Il serait désormais le point focal d’African initiative au Burkina Faso, et il est probable que la myriade de comptes tentant de donner une image radieuse de ce pays sur les réseaux sociaux en utilisant des images fausses ou détournées pour saturer le réseau social, soient liés à son agence GPCI.
Les Maisons russes, centres culturels et nids d’espions ?
Au fil des mois, African initiative a organisé de nombreux évènements à Ouagadougou, souvent avec le partenariat de la Maison russe de la ville. Officiellement des centres culturels, ces Maisons russes sont de véritables plaques tournantes du déploiement informationnel, à l’exemple de celle de Bangui, dirigée par Dimitri Sytyi, principal rouage des activités commerciales et communicationnelles des Russes en Centrafrique.
Au Burkina Faso, la directrice s’appelle Evguenia Fanavievna Tikhnova. On la voit ici avec à sa gauche, Issaka Souwerma, ancien ministre sous l’ex-putschiste Paul-Henri Sandaogo Damiba, qui dirige l’association pour la tolérance religieuse et le dialogue religieux. L’homme au chapeau noir est Ismaël Tamako, écrivain et président du Club des jeunes citoyens leaders burkinabé (CJCLB), et qui s’occupe d’une « officine de désinformation », selon une source sur place.
À Bamako, où de nombreux cadres ont fréquenté les universités soviétiques puis russes, c’est un Malien qui a été placé à la tête de cette institution. Aliou Tounkara est membre du parlement de transition, et il a rendu visite le 13 novembre dernier à Artyom Kureev, le chef espion d’African initiative.

— Extraits de données —
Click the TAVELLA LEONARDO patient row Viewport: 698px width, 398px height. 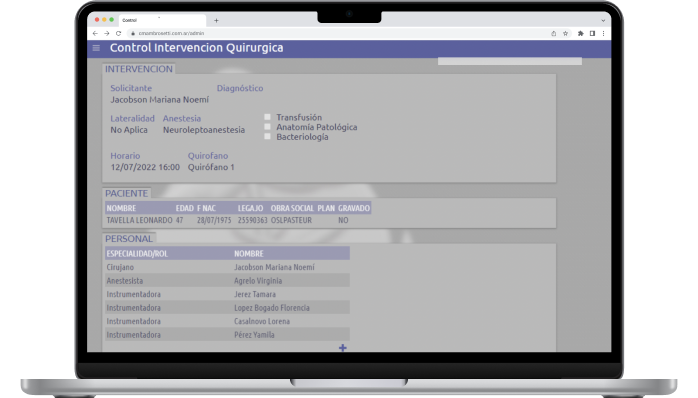(x=238, y=220)
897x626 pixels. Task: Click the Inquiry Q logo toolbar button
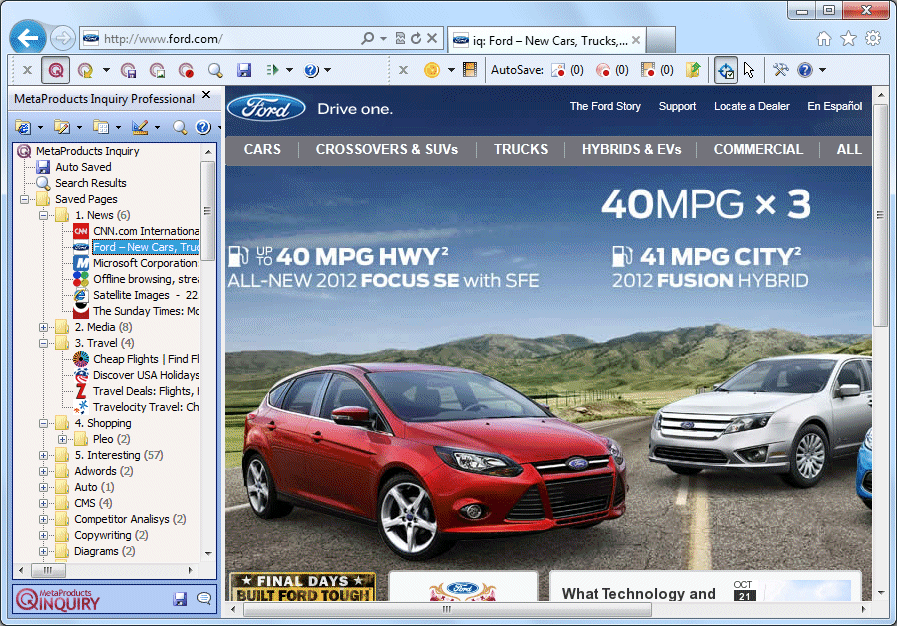(55, 70)
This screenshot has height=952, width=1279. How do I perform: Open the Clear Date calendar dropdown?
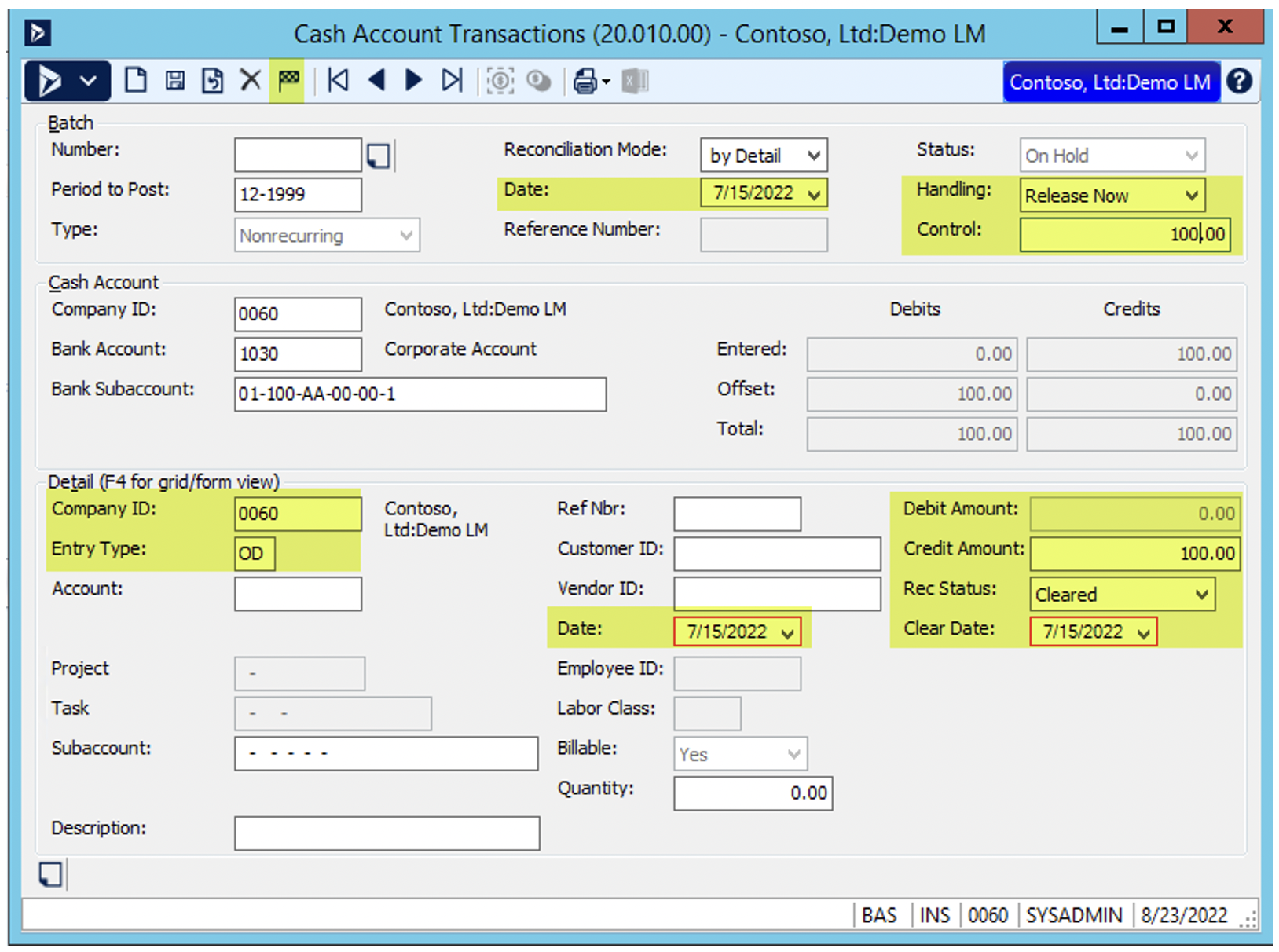pos(1144,632)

— Consigne —
Rédigez la suite de l'extrait sur les relais de l'influence russe au Burkina Faso et au Mali, en reprenant juste après sa dernière phrase. Les entrées n'ont aucun rôle dans ce travail.

— Résultat attendu —
C’est au sein de la Maison russe qu’a débuté le 30 juillet dernier la formation de la première promotion de « l’école de journalisme russo-malienne ». Une journée sur place avant un mois de cours à distance via des vidéos.Dans ces vidéos, un dénommé Mikhail Podzniakov joue l’enseignant. Il présente le journalisme comme un « combat » et les journalistes comme des « soldats de l’information ». Via Telegram, il nous confirme être « chef du département des pays d’Afrique francophone ». Un poste qu’il occupe depuis un an, après avoir quitté Russia Today pour un travail selon lui « beaucoup plus intéressant ». « C’est un grand projet mené par des spécialistes incroyables », écrit-il.
Il confirme les identités de deux autres Russes présents sur la photo : son « collègue » Vitaly Taïsaïev et Anna Zammaraeva, ancienne attachée de presse du groupe Wagner et directrice adjointe d’AI, « une professionnelle brillante avec une grande expérience des campagnes électorales et des relations publiques ».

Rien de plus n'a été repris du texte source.